• WORK TASK: Return, word for word, every line starting at the line with "Lightningケーブル (1038, 347)" and ending at the final line of the entries; skip the pictures.

• EXERCISE DATA:
################

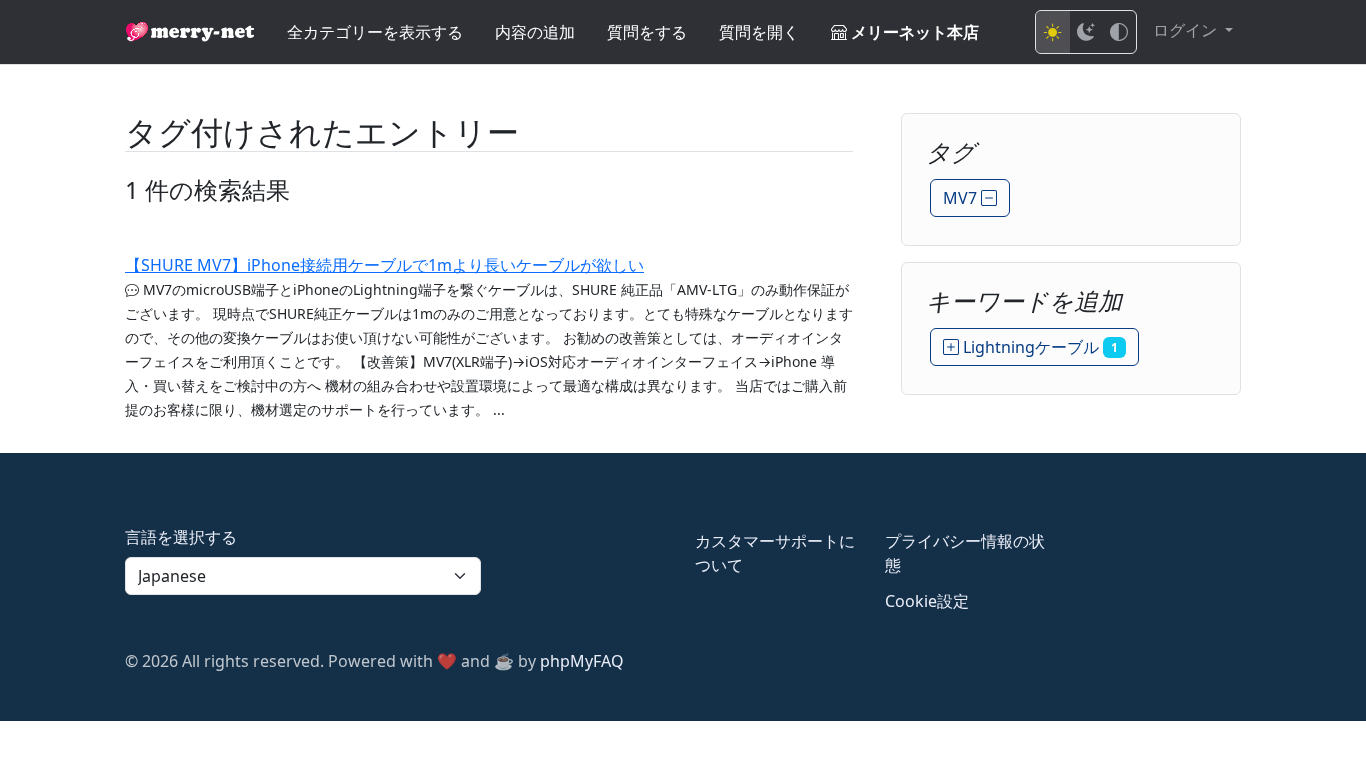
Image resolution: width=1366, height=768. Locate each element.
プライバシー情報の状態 (965, 553)
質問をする (647, 32)
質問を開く (759, 32)
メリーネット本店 (913, 32)
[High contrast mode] (1119, 32)
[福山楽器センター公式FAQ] (190, 32)
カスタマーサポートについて (775, 553)
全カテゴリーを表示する (375, 32)
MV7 (962, 198)
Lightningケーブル (1038, 347)
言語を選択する (181, 537)
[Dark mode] (1086, 32)
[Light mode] (1053, 32)
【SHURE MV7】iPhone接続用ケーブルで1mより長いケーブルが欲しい (384, 265)
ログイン (1187, 30)
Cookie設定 (927, 601)
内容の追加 (535, 32)
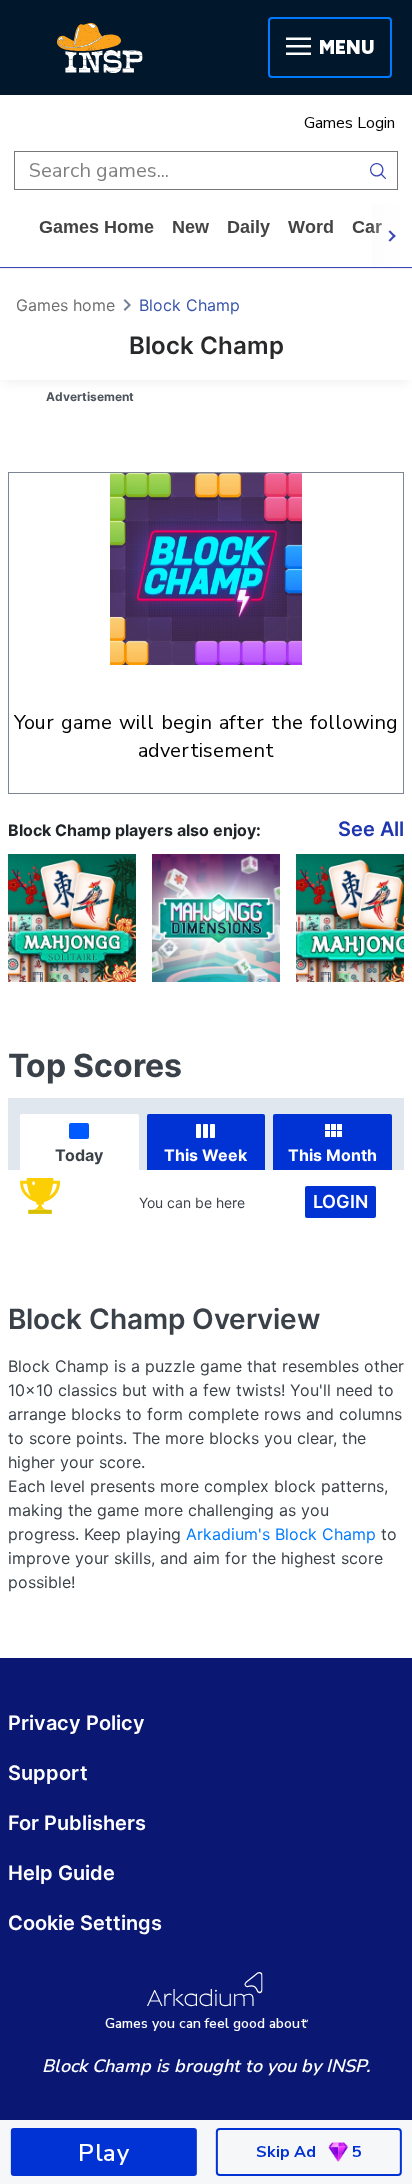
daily (248, 227)
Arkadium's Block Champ (281, 1534)
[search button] (378, 170)
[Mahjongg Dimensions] (216, 918)
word (311, 227)
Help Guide (61, 1873)
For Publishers (77, 1823)
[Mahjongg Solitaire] (72, 918)
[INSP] (100, 48)
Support (48, 1773)
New (190, 227)
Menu (346, 47)
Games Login (349, 123)
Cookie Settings (85, 1923)
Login (340, 1201)
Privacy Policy (76, 1723)
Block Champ (189, 305)
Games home (96, 227)
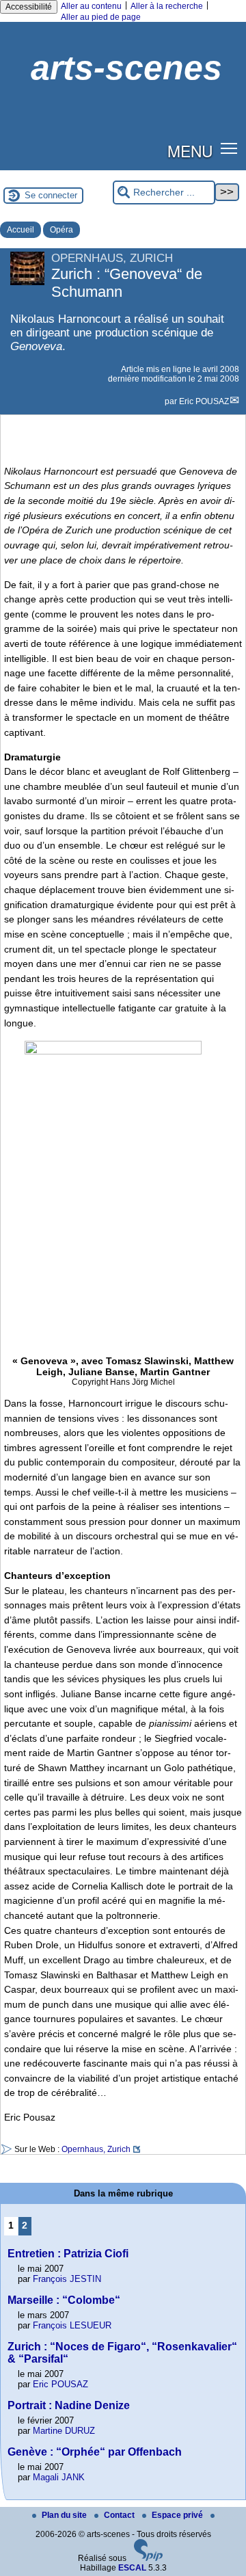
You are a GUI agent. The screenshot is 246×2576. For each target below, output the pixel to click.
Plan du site (65, 2515)
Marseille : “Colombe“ (64, 2300)
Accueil (20, 230)
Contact (120, 2515)
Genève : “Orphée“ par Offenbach (95, 2452)
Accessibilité (28, 7)
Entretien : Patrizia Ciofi (68, 2253)
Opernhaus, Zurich (96, 2149)
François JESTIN (67, 2279)
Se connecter (51, 195)
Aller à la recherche (167, 6)
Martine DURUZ (64, 2431)
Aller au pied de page (101, 17)
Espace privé (178, 2515)
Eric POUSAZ (204, 401)
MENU (190, 150)
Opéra (61, 230)
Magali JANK (59, 2477)
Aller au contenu (91, 6)
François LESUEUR (72, 2325)
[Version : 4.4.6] (148, 2558)
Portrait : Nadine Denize (69, 2405)
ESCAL (132, 2568)
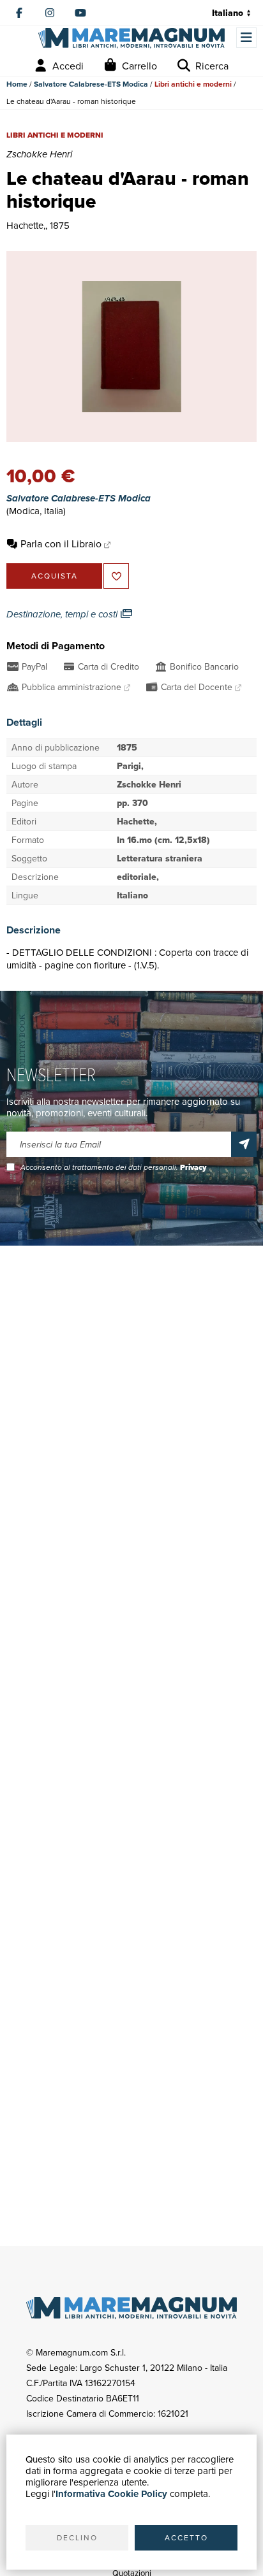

################

• SOLUTION FOR THIS EXERCISE:
Lightningケーブル (1038, 347)
言語を選択する (181, 537)
[Dark mode] (1086, 32)
[Light mode] (1053, 32)
【SHURE MV7】iPhone接続用ケーブルで1mより長いケーブルが欲しい (384, 265)
ログイン (1187, 30)
Cookie設定 (927, 601)
内容の追加 (535, 32)
daily (248, 227)
Arkadium's Block Champ (281, 1534)
[search button] (378, 170)
[Mahjongg Dimensions] (216, 918)
word (311, 227)
Help Guide (61, 1873)
For Publishers (77, 1823)
[Mahjongg Solitaire] (72, 918)
[INSP] (100, 48)
Support (48, 1773)
New (190, 227)
Menu (346, 47)
Games Login (349, 123)
Cookie Settings (85, 1923)
Login (340, 1201)
Privacy Policy (76, 1723)
Block Champ (189, 305)
Games home (96, 227)
You are a GUI agent. The screenshot is 246×2576. For each target below, output the pixel to click.
Plan du site (65, 2515)
Marseille : “Colombe“ (64, 2300)
Accueil (20, 230)
Contact (120, 2515)
Genève : “Orphée“ par Offenbach (95, 2452)
Accessibilité (28, 7)
Entretien : Patrizia Ciofi (68, 2253)
Opernhaus, Zurich (96, 2149)
François JESTIN (67, 2279)
Se connecter (51, 195)
Aller à la recherche (167, 6)
Martine DURUZ (64, 2431)
Aller au pied de page (101, 17)
Espace privé (178, 2515)
Eric POUSAZ (204, 401)
MENU (190, 150)
Opéra (61, 230)
Magali JANK (59, 2477)
Aller au contenu (91, 6)
François LESUEUR (72, 2325)
[Version : 4.4.6] (148, 2558)
Portrait : Nadine Denize (69, 2405)
ESCAL (132, 2568)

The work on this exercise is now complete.